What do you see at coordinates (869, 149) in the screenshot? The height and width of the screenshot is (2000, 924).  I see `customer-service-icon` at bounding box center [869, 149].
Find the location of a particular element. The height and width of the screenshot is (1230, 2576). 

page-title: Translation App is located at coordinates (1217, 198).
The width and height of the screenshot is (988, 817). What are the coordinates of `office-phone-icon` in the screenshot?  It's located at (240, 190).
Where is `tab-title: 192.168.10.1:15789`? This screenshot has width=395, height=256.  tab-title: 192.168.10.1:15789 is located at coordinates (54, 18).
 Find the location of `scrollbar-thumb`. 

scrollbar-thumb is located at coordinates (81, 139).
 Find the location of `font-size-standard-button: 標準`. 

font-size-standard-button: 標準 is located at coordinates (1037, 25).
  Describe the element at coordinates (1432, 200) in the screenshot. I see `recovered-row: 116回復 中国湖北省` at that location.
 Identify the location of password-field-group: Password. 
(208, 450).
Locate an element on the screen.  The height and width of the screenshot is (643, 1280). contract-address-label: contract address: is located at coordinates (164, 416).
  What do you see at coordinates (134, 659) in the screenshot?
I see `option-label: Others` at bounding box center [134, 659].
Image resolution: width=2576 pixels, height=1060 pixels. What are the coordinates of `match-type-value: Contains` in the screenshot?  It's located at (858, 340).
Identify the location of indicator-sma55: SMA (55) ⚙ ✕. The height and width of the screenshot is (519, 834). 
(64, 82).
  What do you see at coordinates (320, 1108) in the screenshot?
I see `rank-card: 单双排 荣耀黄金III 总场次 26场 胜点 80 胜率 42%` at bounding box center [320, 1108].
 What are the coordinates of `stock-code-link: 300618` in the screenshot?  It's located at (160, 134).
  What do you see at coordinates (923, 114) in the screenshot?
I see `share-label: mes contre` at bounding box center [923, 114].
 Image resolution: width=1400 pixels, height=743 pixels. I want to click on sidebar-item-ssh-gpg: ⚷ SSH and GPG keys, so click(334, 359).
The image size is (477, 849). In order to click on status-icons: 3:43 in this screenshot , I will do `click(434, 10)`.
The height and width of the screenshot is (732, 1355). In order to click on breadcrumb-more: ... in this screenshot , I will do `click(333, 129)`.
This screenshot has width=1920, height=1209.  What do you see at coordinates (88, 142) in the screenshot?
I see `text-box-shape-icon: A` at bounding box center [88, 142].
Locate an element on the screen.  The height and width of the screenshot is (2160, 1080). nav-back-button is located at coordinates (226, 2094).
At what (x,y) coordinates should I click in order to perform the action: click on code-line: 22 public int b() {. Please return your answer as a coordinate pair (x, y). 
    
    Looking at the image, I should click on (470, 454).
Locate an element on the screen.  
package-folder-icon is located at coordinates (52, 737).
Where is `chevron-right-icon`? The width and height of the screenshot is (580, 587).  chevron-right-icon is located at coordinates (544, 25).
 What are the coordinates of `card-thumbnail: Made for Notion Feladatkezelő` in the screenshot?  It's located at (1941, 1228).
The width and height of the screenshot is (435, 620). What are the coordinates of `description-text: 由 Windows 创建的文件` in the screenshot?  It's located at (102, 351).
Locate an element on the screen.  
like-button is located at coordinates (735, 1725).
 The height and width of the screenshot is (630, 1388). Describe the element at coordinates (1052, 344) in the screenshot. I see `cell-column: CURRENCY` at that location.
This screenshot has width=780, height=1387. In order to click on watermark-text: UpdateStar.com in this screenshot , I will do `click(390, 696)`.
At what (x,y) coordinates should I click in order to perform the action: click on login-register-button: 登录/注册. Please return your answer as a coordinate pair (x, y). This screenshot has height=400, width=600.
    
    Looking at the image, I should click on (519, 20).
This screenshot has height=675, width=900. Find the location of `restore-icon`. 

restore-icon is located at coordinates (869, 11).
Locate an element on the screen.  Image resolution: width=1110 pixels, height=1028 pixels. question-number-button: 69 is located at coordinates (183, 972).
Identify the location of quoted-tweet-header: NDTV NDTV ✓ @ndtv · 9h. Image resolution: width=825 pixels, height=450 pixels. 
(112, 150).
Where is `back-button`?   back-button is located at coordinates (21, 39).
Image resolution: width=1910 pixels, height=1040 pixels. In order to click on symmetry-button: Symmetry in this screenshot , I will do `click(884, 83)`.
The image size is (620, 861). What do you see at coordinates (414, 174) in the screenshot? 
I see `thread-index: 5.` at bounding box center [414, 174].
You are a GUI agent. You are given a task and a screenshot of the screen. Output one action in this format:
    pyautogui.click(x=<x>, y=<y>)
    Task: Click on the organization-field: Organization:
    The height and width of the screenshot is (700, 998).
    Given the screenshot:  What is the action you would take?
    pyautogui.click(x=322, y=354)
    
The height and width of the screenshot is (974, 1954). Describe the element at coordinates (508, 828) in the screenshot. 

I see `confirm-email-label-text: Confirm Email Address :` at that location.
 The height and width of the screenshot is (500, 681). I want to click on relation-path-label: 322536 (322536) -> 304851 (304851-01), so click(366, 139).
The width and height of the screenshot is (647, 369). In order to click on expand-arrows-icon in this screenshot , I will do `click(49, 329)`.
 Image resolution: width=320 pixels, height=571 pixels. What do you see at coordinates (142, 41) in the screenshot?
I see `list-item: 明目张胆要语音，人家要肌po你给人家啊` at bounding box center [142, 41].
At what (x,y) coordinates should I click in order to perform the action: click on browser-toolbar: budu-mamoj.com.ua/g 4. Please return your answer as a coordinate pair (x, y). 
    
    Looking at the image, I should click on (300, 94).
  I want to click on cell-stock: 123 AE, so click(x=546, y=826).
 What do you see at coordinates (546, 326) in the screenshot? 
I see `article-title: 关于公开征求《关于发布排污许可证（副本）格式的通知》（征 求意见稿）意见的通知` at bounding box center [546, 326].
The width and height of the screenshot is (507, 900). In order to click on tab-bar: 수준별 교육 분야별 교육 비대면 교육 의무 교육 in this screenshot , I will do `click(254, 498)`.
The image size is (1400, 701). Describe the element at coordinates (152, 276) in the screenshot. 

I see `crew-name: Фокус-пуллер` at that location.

*Your task*:
Reproduce every row above verbatim, keeping each line in its original order and form.

*Task answer*:
What do you see at coordinates (869, 149) in the screenshot? The height and width of the screenshot is (2000, 924).  I see `customer-service-icon` at bounding box center [869, 149].
Find the location of a particular element. The height and width of the screenshot is (1230, 2576). 

page-title: Translation App is located at coordinates (1217, 198).
The width and height of the screenshot is (988, 817). What are the coordinates of `office-phone-icon` in the screenshot?  It's located at (240, 190).
Where is `tab-title: 192.168.10.1:15789`? This screenshot has width=395, height=256.  tab-title: 192.168.10.1:15789 is located at coordinates (54, 18).
 Find the location of `scrollbar-thumb`. 

scrollbar-thumb is located at coordinates (81, 139).
 Find the location of `font-size-standard-button: 標準`. 

font-size-standard-button: 標準 is located at coordinates (1037, 25).
  Describe the element at coordinates (1432, 200) in the screenshot. I see `recovered-row: 116回復 中国湖北省` at that location.
 Identify the location of password-field-group: Password. 
(208, 450).
Locate an element on the screen.  The height and width of the screenshot is (643, 1280). contract-address-label: contract address: is located at coordinates (164, 416).
  What do you see at coordinates (134, 659) in the screenshot?
I see `option-label: Others` at bounding box center [134, 659].
Image resolution: width=2576 pixels, height=1060 pixels. What are the coordinates of `match-type-value: Contains` in the screenshot?  It's located at (858, 340).
Identify the location of indicator-sma55: SMA (55) ⚙ ✕. The height and width of the screenshot is (519, 834). 
(64, 82).
  What do you see at coordinates (320, 1108) in the screenshot?
I see `rank-card: 单双排 荣耀黄金III 总场次 26场 胜点 80 胜率 42%` at bounding box center [320, 1108].
 What are the coordinates of `stock-code-link: 300618` in the screenshot?  It's located at (160, 134).
  What do you see at coordinates (923, 114) in the screenshot?
I see `share-label: mes contre` at bounding box center [923, 114].
 Image resolution: width=1400 pixels, height=743 pixels. I want to click on sidebar-item-ssh-gpg: ⚷ SSH and GPG keys, so click(334, 359).
The image size is (477, 849). In order to click on status-icons: 3:43 in this screenshot , I will do `click(434, 10)`.
The height and width of the screenshot is (732, 1355). In order to click on breadcrumb-more: ... in this screenshot , I will do `click(333, 129)`.
This screenshot has width=1920, height=1209.  What do you see at coordinates (88, 142) in the screenshot?
I see `text-box-shape-icon: A` at bounding box center [88, 142].
Locate an element on the screen.  The height and width of the screenshot is (2160, 1080). nav-back-button is located at coordinates (226, 2094).
At what (x,y) coordinates should I click in order to perform the action: click on code-line: 22 public int b() {. Please return your answer as a coordinate pair (x, y). 
    
    Looking at the image, I should click on (470, 454).
Locate an element on the screen.  
package-folder-icon is located at coordinates (52, 737).
Where is `chevron-right-icon`? The width and height of the screenshot is (580, 587).  chevron-right-icon is located at coordinates (544, 25).
 What are the coordinates of `card-thumbnail: Made for Notion Feladatkezelő` in the screenshot?  It's located at (1941, 1228).
The width and height of the screenshot is (435, 620). What are the coordinates of `description-text: 由 Windows 创建的文件` in the screenshot?  It's located at (102, 351).
Locate an element on the screen.  
like-button is located at coordinates (735, 1725).
 The height and width of the screenshot is (630, 1388). Describe the element at coordinates (1052, 344) in the screenshot. I see `cell-column: CURRENCY` at that location.
This screenshot has width=780, height=1387. In order to click on watermark-text: UpdateStar.com in this screenshot , I will do `click(390, 696)`.
At what (x,y) coordinates should I click in order to perform the action: click on login-register-button: 登录/注册. Please return your answer as a coordinate pair (x, y). This screenshot has height=400, width=600.
    
    Looking at the image, I should click on (519, 20).
This screenshot has height=675, width=900. Find the location of `restore-icon`. 

restore-icon is located at coordinates (869, 11).
Locate an element on the screen.  Image resolution: width=1110 pixels, height=1028 pixels. question-number-button: 69 is located at coordinates (183, 972).
Identify the location of quoted-tweet-header: NDTV NDTV ✓ @ndtv · 9h. Image resolution: width=825 pixels, height=450 pixels. 
(112, 150).
Where is `back-button`?   back-button is located at coordinates (21, 39).
Image resolution: width=1910 pixels, height=1040 pixels. In order to click on symmetry-button: Symmetry in this screenshot , I will do `click(884, 83)`.
The image size is (620, 861). What do you see at coordinates (414, 174) in the screenshot? 
I see `thread-index: 5.` at bounding box center [414, 174].
You are a GUI agent. You are given a task and a screenshot of the screen. Output one action in this format:
    pyautogui.click(x=<x>, y=<y>)
    Task: Click on the organization-field: Organization:
    The height and width of the screenshot is (700, 998).
    Given the screenshot:  What is the action you would take?
    pyautogui.click(x=322, y=354)
    
The height and width of the screenshot is (974, 1954). Describe the element at coordinates (508, 828) in the screenshot. 

I see `confirm-email-label-text: Confirm Email Address :` at that location.
 The height and width of the screenshot is (500, 681). I want to click on relation-path-label: 322536 (322536) -> 304851 (304851-01), so click(366, 139).
The width and height of the screenshot is (647, 369). In order to click on expand-arrows-icon in this screenshot , I will do `click(49, 329)`.
 Image resolution: width=320 pixels, height=571 pixels. What do you see at coordinates (142, 41) in the screenshot?
I see `list-item: 明目张胆要语音，人家要肌po你给人家啊` at bounding box center [142, 41].
At what (x,y) coordinates should I click in order to perform the action: click on browser-toolbar: budu-mamoj.com.ua/g 4. Please return your answer as a coordinate pair (x, y). 
    
    Looking at the image, I should click on (300, 94).
  I want to click on cell-stock: 123 AE, so click(x=546, y=826).
 What do you see at coordinates (546, 326) in the screenshot? 
I see `article-title: 关于公开征求《关于发布排污许可证（副本）格式的通知》（征 求意见稿）意见的通知` at bounding box center [546, 326].
The width and height of the screenshot is (507, 900). In order to click on tab-bar: 수준별 교육 분야별 교육 비대면 교육 의무 교육 in this screenshot , I will do `click(254, 498)`.
The image size is (1400, 701). Describe the element at coordinates (152, 276) in the screenshot. 

I see `crew-name: Фокус-пуллер` at that location.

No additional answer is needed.